The power of the Commissioner to amend assessment of taxable income under section 122(1) has been extended to amend provisional assessment under section 122C. The provisional power of the Commissioner under section 122(5A) has also been extended to allow him to make or cause to make such enquiries as he may deem necessary, the FBR said.
After insertion of a proviso in sub-section (4) of section 129, through Finance Act 2009, two separate time limitations for disposal of appeals by CIR(A) were available in the statute. One under the aforesaid proviso and second under sub-sections (5), (6) and (7). To remove this anomaly, sub-sections (5), (6) and (7) have been omitted, the FBR said.

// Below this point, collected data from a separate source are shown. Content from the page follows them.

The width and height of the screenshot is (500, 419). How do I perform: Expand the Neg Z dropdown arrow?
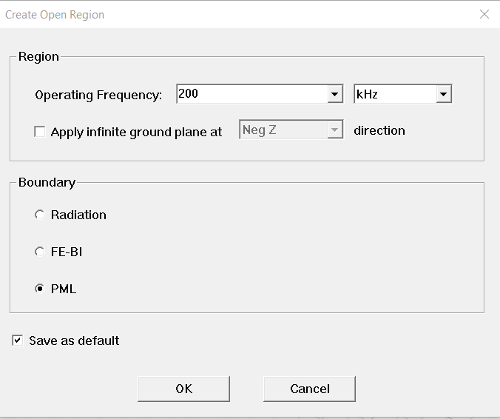(x=334, y=130)
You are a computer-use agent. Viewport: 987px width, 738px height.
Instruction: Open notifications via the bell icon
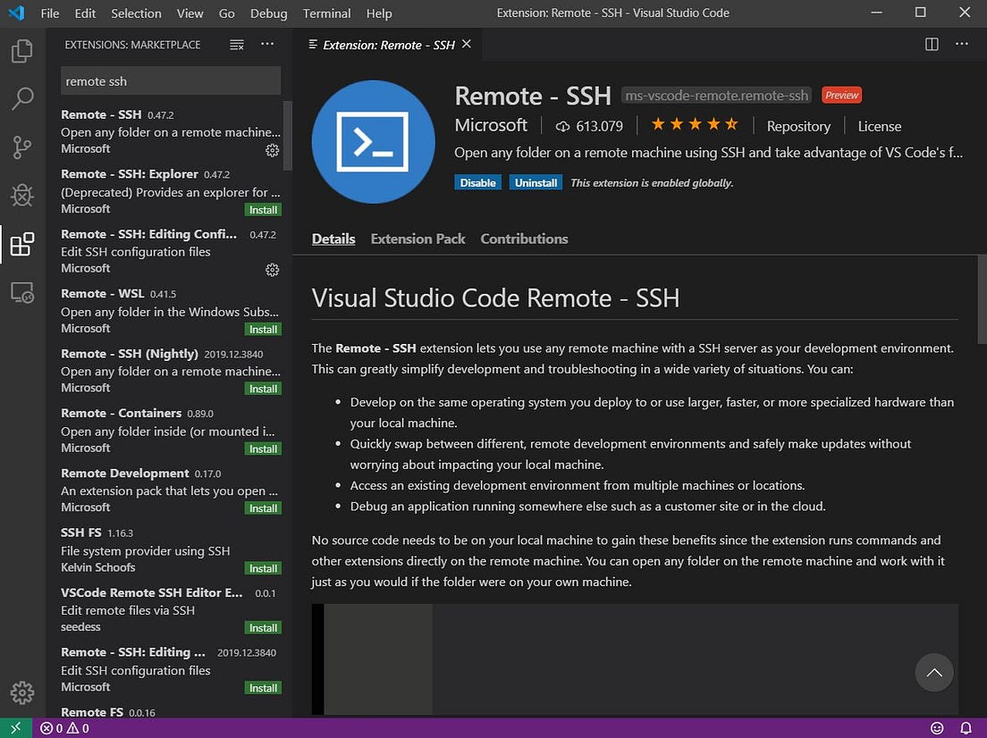(965, 728)
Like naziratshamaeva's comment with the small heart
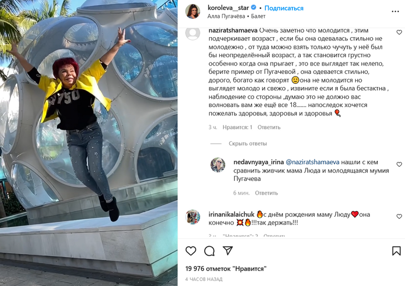The width and height of the screenshot is (405, 286). [399, 32]
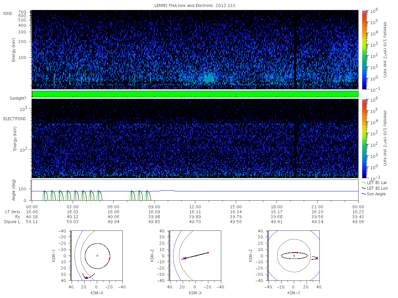398x298 pixels.
Task: Click the KSM-X versus KSM-Y orbit plot
Action: click(97, 256)
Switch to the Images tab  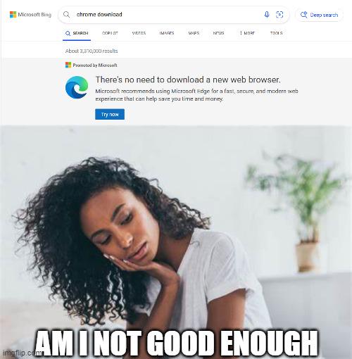167,33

Commissioner (Appeals), previously, did not have any power to stay recovery of demand in an order under appeal. By inserting a new sub-section (1A) in section 128, CIR (A) has been empowered to grant stay against recovery for a period or periods not exceeding 30 days in aggregate, FBR added. Through Finance Act, 2012, Federal Board of Revenue has been empowered through section 75 and 76 to prescribe rules for the determination of cost and consideration received for any asset.
Comments
Comments are closed.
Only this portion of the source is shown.